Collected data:
=== Begin Enclosure ===

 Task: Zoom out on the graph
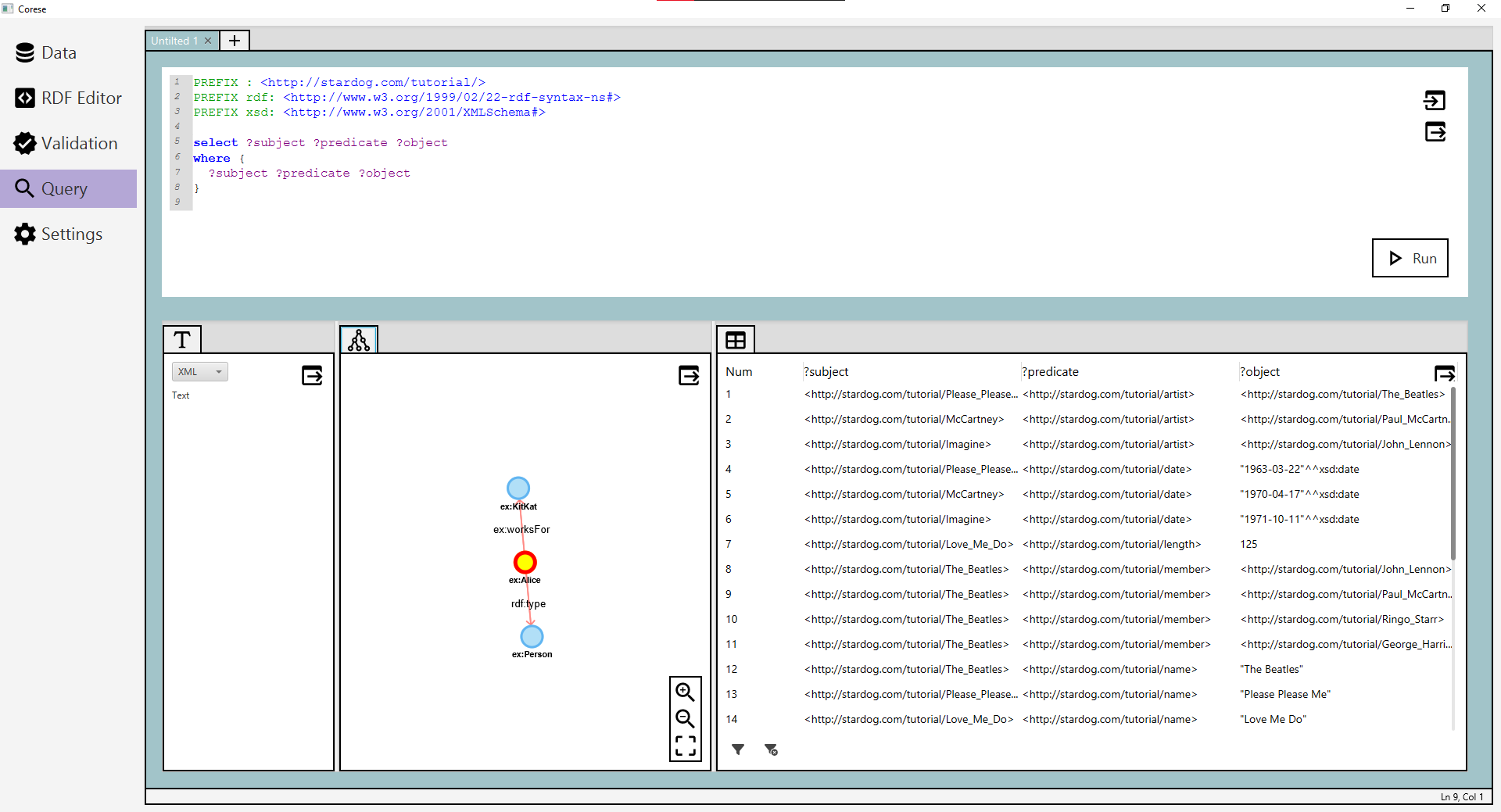(x=685, y=719)
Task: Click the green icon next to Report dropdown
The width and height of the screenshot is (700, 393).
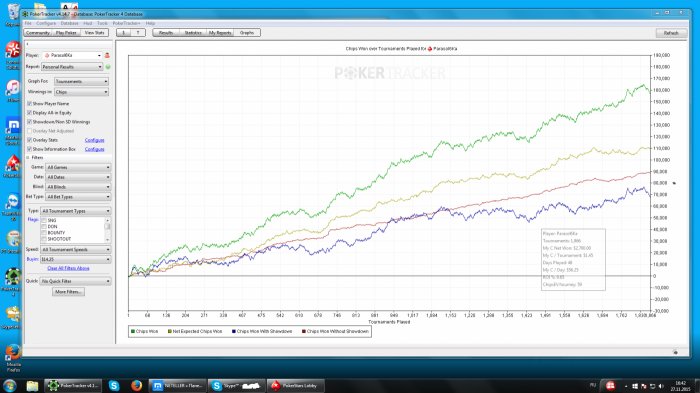Action: tap(108, 67)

=== End Enclosure ===

No pictures should appear in the copy. Reproduce exactly the lines from the line containing "The width and" through the last line of the data, inclusive.

The width and height of the screenshot is (700, 393).
Action: tap(108, 67)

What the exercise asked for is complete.